How do the organizers attract participants? The biggest pros: great organization (thanks to the eight previous editions), a heap of additional events, both paid (workshops and tastings) and free (meetings and talks on the main stage), as well as a wide variety of debut beers.
This year’s additional (main?) draw was the special guest Steve Dresler – a retired brewmaster of Sierra Nevada Brewing Company, co-creator of the first modern beer made of the so-called wet hop and a cult name in American craft beer circles. Steve was passionate in retelling his 34 years of brewmaster’s career and was eager to answer questions from the host and audience.
A soccer tournament became one of the festival’s traditions. Opened for spectacors was the western tribune of Legia Warszawa football club’s stadium, where one can sit down and rest away from the buzz of enclosed spaces, but, unfortunately for non-smokers, also enjoy a cigarette. We do not know how technically plausible two separate open zones for smokers and non-smokers in future editions would be, but it is a topic worth considering for the organizers.

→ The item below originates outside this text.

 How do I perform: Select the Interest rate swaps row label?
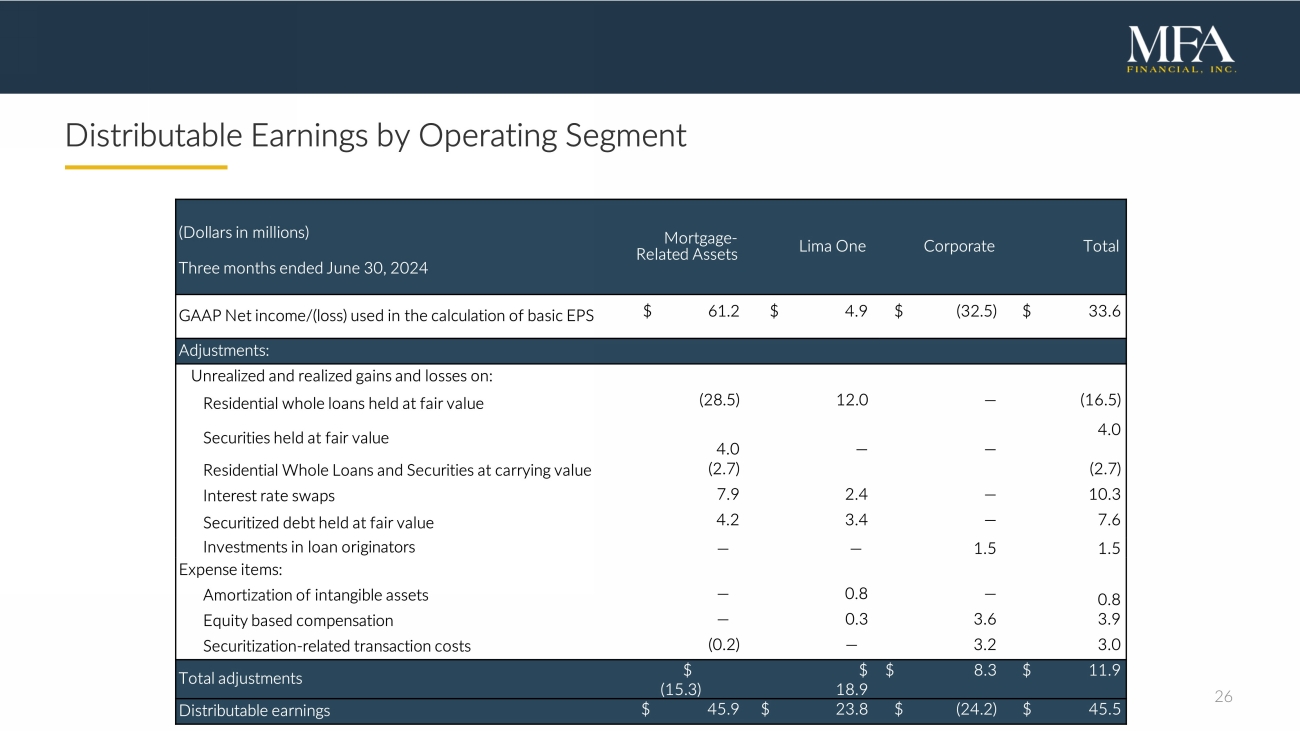(269, 496)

One of the most striking sights on this edition of Warsaw Beer Festival was a significantly higher number of families, some even with baby strollers, moving among beer stands and foodtracks. It was a pleasant sight for eyes, proving that a whim for a good beer does not need to collide with family duties.

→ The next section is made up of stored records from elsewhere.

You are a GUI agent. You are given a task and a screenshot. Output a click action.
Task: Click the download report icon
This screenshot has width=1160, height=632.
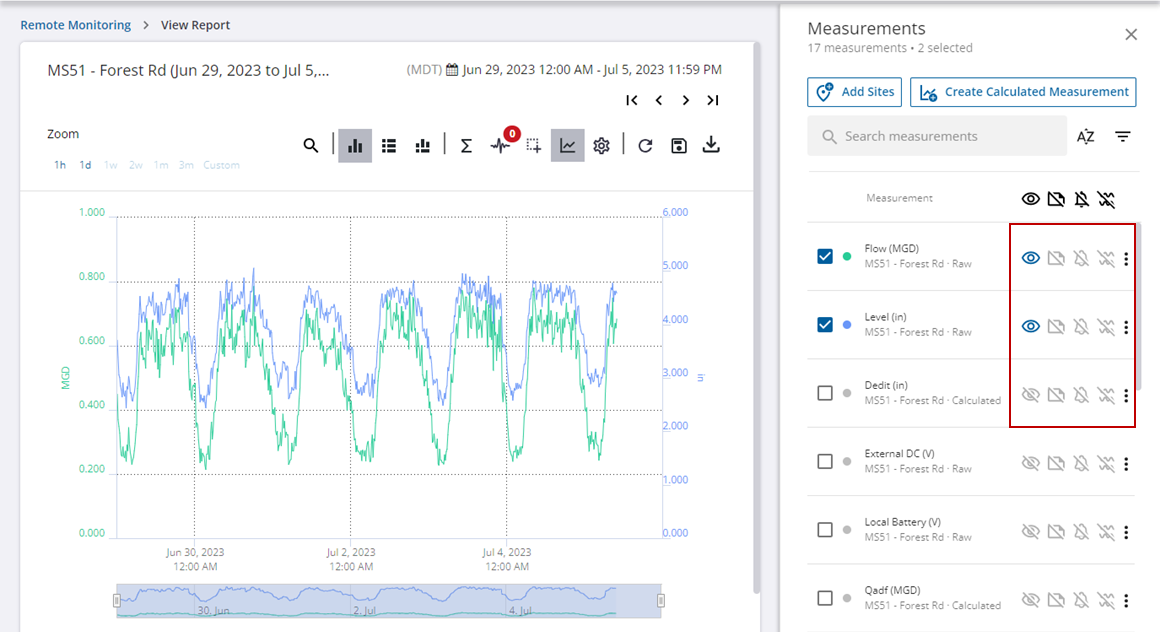tap(711, 146)
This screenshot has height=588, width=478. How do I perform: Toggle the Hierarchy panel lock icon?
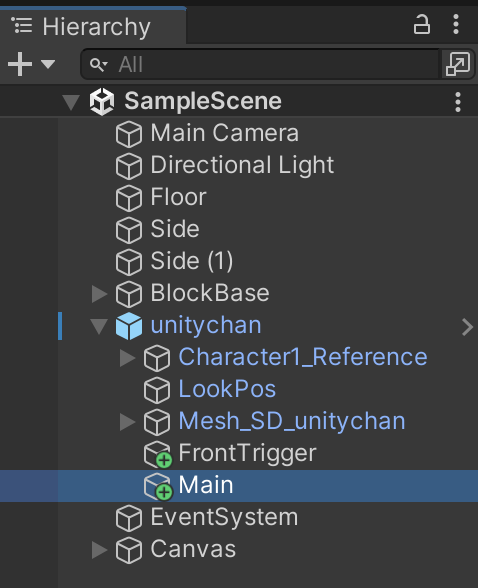(421, 25)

The most important news: over fifty craft breweries presented cross-section of their products. Most of them can be found on shelves of alcohol shops across the country, but the exhibitors also showed off some brand new products, as well as custom work not available in everyday sale.
A few premieres are worth describing in detail. Pinta presented a new version of their sour Kwas Theta, as well as Warsaw Express in Bourbon Barrel Age version. Palatum brewery from Warsaw brought three new products: Hyperion – strong Belgian beer with addition of blackberries and blackcurrants; Cold Crash – doubly-hopped Black IPA; Licantropusa – RIS seasoned in a Bowmore whisky barrel. Podgórz Brewery presented three new varieties of its flagship baltic porter beer, including one seasoned in a fruit wine barrel. Deer Bear went all out in their presentation of Xtreme 03 imperial milk stout seasoned in bourbon barrel, as well as Battle Blend vol. 2 cofee imperial milk stout seasoned in Laphroaig barrel.